WHAT TO WORK ON –
The data are to be restated in full, exactly as presented.

DATA FOR ANALYSIS –

_ _ _

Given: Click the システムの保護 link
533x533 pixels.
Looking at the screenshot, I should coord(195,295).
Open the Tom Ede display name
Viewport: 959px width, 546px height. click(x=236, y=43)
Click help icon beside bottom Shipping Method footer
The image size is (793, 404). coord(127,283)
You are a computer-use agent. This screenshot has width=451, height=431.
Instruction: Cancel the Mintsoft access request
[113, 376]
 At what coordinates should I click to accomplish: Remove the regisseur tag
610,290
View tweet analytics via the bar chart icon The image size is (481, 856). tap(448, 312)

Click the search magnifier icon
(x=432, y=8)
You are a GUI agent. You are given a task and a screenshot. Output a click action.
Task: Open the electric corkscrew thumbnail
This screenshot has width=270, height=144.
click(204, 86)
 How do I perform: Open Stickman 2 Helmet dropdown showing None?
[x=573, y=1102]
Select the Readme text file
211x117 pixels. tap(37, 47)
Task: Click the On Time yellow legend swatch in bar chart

_ _ _

PROBLEM SOLUTION –
Given: Click the システムの保護 link
533x533 pixels.
Looking at the screenshot, I should coord(195,295).
Open the Tom Ede display name
Viewport: 959px width, 546px height. click(x=236, y=43)
Click help icon beside bottom Shipping Method footer
The image size is (793, 404). coord(127,283)
You are a computer-use agent. This screenshot has width=451, height=431.
Instruction: Cancel the Mintsoft access request
[113, 376]
 At what coordinates should I click to accomplish: Remove the regisseur tag
610,290
View tweet analytics via the bar chart icon The image size is (481, 856). tap(448, 312)

Click the search magnifier icon
(x=432, y=8)
You are a GUI agent. You are given a task and a screenshot. Output a click action.
Task: Open the electric corkscrew thumbnail
This screenshot has width=270, height=144.
click(204, 86)
 How do I perform: Open Stickman 2 Helmet dropdown showing None?
[x=573, y=1102]
Select the Readme text file
211x117 pixels. tap(37, 47)
Task: Click the On Time yellow legend swatch in bar chart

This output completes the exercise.